Supplied entries below:

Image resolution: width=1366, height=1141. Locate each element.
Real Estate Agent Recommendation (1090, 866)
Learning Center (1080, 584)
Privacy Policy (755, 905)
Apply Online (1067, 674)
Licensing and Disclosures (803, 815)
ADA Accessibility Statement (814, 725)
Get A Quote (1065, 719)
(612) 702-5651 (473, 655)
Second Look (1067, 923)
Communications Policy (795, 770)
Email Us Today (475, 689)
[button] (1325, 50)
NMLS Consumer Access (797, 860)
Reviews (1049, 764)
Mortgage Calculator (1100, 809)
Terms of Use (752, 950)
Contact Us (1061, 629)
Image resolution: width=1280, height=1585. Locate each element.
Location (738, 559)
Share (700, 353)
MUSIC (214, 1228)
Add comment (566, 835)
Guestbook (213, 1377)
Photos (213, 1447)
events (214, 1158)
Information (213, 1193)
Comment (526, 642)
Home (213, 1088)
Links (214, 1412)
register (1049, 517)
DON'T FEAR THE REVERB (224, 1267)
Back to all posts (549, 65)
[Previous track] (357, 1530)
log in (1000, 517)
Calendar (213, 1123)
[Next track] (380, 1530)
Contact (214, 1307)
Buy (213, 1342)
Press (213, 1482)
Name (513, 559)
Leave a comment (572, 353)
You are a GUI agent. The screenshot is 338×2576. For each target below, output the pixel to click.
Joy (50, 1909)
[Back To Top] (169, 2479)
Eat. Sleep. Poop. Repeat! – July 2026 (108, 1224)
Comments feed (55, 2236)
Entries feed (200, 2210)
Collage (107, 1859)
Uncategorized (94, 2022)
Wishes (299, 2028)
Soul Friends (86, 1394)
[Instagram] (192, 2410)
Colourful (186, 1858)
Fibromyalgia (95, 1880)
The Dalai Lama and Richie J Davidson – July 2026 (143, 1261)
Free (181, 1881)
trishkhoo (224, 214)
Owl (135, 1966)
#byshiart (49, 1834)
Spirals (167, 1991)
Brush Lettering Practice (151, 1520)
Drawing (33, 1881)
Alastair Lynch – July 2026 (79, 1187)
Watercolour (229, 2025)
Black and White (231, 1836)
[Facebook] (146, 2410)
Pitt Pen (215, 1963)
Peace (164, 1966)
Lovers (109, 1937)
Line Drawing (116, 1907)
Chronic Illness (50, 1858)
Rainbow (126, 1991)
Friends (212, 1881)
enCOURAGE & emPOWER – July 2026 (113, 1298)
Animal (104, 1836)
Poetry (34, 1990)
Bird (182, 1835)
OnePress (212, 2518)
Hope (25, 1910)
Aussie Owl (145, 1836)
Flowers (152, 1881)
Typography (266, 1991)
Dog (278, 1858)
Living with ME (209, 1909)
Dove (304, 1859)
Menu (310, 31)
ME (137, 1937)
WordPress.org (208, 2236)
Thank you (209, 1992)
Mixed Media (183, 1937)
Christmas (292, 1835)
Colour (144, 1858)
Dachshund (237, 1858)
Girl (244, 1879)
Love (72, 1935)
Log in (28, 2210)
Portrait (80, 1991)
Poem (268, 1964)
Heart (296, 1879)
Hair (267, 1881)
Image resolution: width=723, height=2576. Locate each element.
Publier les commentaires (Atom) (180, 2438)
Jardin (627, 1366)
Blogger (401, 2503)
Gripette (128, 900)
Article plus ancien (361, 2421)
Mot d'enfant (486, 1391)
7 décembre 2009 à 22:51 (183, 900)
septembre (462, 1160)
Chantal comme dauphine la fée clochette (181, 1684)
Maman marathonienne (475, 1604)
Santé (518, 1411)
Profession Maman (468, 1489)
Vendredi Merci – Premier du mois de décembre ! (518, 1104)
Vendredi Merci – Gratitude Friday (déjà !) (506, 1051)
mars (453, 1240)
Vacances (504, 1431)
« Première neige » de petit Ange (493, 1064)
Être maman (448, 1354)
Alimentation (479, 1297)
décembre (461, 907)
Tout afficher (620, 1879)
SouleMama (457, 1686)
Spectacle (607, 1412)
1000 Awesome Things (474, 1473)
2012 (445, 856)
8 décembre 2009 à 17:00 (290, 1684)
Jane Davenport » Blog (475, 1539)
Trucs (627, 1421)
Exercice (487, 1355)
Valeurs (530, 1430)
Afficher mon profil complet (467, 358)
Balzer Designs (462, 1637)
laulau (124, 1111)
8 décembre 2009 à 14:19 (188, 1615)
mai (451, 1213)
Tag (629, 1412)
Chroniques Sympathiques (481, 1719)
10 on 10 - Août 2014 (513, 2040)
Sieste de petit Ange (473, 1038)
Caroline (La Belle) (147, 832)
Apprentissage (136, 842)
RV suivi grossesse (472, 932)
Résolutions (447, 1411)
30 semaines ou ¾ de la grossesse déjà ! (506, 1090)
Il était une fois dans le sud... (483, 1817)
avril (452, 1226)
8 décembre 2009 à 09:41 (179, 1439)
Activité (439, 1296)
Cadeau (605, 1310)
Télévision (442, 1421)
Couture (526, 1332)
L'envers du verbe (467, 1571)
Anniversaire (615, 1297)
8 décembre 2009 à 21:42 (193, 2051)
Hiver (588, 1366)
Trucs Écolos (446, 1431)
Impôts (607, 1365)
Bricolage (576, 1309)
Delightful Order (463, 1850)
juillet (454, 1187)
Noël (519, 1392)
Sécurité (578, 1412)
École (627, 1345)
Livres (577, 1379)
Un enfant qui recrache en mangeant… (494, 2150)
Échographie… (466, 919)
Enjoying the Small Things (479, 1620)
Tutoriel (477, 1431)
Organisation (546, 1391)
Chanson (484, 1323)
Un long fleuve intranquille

End of Supplied entries.

▸ **Instructions for the task**: Please output the complete data exactly.

▸ **Task answer**:
Image resolution: width=1366, height=1141. Locate each element.
Real Estate Agent Recommendation (1090, 866)
Learning Center (1080, 584)
Privacy Policy (755, 905)
Apply Online (1067, 674)
Licensing and Disclosures (803, 815)
ADA Accessibility Statement (814, 725)
Get A Quote (1065, 719)
(612) 702-5651 (473, 655)
Second Look (1067, 923)
Communications Policy (795, 770)
Email Us Today (475, 689)
[button] (1325, 50)
NMLS Consumer Access (797, 860)
Reviews (1049, 764)
Mortgage Calculator (1100, 809)
Terms of Use (752, 950)
Contact Us (1061, 629)
Image resolution: width=1280, height=1585. Locate each element.
Location (738, 559)
Share (700, 353)
MUSIC (214, 1228)
Add comment (566, 835)
Guestbook (213, 1377)
Photos (213, 1447)
events (214, 1158)
Information (213, 1193)
Comment (526, 642)
Home (213, 1088)
Links (214, 1412)
register (1049, 517)
DON'T FEAR THE REVERB (224, 1267)
Back to all posts (549, 65)
[Previous track] (357, 1530)
log in (1000, 517)
Calendar (213, 1123)
[Next track] (380, 1530)
Contact (214, 1307)
Buy (213, 1342)
Press (213, 1482)
Name (513, 559)
Leave a comment (572, 353)
You are a GUI agent. The screenshot is 338×2576. For each target below, output the pixel to click.
Joy (50, 1909)
[Back To Top] (169, 2479)
Eat. Sleep. Poop. Repeat! – July 2026 (108, 1224)
Comments feed (55, 2236)
Entries feed (200, 2210)
Collage (107, 1859)
Uncategorized (94, 2022)
Wishes (299, 2028)
Soul Friends (86, 1394)
[Instagram] (192, 2410)
Colourful (186, 1858)
Fibromyalgia (95, 1880)
The Dalai Lama and Richie J Davidson – July 2026 (143, 1261)
Free (181, 1881)
trishkhoo (224, 214)
Owl (135, 1966)
#byshiart (49, 1834)
Spirals (167, 1991)
Brush Lettering Practice (151, 1520)
Drawing (33, 1881)
Alastair Lynch – July 2026 (79, 1187)
Watercolour (229, 2025)
Black and White (231, 1836)
[Facebook] (146, 2410)
Pitt Pen (215, 1963)
Peace (164, 1966)
Lovers (109, 1937)
Line Drawing (116, 1907)
Chronic Illness (50, 1858)
Rainbow (126, 1991)
Friends (212, 1881)
enCOURAGE & emPOWER – July 2026 (113, 1298)
Animal (104, 1836)
Poetry (34, 1990)
Bird (182, 1835)
OnePress (212, 2518)
Hope (25, 1910)
Aussie Owl (145, 1836)
Flowers (152, 1881)
Typography (266, 1991)
Dog (278, 1858)
Living with ME (209, 1909)
Dove (304, 1859)
Menu (310, 31)
ME (137, 1937)
WordPress.org (208, 2236)
Thank you (209, 1992)
Mixed Media (183, 1937)
Christmas (292, 1835)
Colour (144, 1858)
Dachshund (237, 1858)
Girl (244, 1879)
Love (72, 1935)
Log in (28, 2210)
Portrait (80, 1991)
Poem (268, 1964)
Heart (296, 1879)
Hair (267, 1881)
Image resolution: width=723, height=2576. Locate each element.
Publier les commentaires (Atom) (180, 2438)
Jardin (627, 1366)
Blogger (401, 2503)
Gripette (128, 900)
Article plus ancien (361, 2421)
Mot d'enfant (486, 1391)
7 décembre 2009 à 22:51 (183, 900)
septembre (462, 1160)
Chantal comme dauphine la fée clochette (181, 1684)
Maman marathonienne (475, 1604)
Santé (518, 1411)
Profession Maman (468, 1489)
Vendredi Merci – Premier du mois de décembre ! (518, 1104)
Vendredi Merci – Gratitude Friday (déjà !) (506, 1051)
mars (453, 1240)
Vacances (504, 1431)
« Première neige » de petit Ange (493, 1064)
Être maman (448, 1354)
Alimentation (479, 1297)
décembre (461, 907)
Tout afficher (620, 1879)
SouleMama (457, 1686)
Spectacle (607, 1412)
1000 Awesome Things (474, 1473)
2012 (445, 856)
8 décembre 2009 à 17:00 (290, 1684)
Jane Davenport » Blog (475, 1539)
Trucs (627, 1421)
Exercice (487, 1355)
Valeurs (530, 1430)
Afficher mon profil complet (467, 358)
Balzer Designs (462, 1637)
laulau (124, 1111)
8 décembre 2009 à 14:19 (188, 1615)
mai (451, 1213)
Tag (629, 1412)
Chroniques Sympathiques (481, 1719)
10 on 10 - Août 2014 (513, 2040)
Sieste de petit Ange (473, 1038)
Caroline (La Belle) (147, 832)
Apprentissage (136, 842)
RV suivi grossesse (472, 932)
Résolutions (447, 1411)
30 semaines ou ¾ de la grossesse déjà ! (506, 1090)
Il était une fois dans le sud... (483, 1817)
avril (452, 1226)
8 décembre 2009 à 09:41 (179, 1439)
Activité (439, 1296)
Cadeau (605, 1310)
Télévision (442, 1421)
Couture (526, 1332)
L'envers du verbe (467, 1571)
Anniversaire (615, 1297)
8 décembre 2009 à 21:42 (193, 2051)
Hiver (588, 1366)
Trucs Écolos (446, 1431)
Impôts (607, 1365)
Bricolage (576, 1309)
Delightful Order (463, 1850)
juillet (454, 1187)
Noël (519, 1392)
Sécurité (578, 1412)
École (627, 1345)
Livres (577, 1379)
Un enfant qui recrache en mangeant… (494, 2150)
Échographie… (466, 919)
Enjoying the Small Things (479, 1620)
Tutoriel (477, 1431)
Organisation (546, 1391)
Chanson (484, 1323)
Un long fleuve intranquille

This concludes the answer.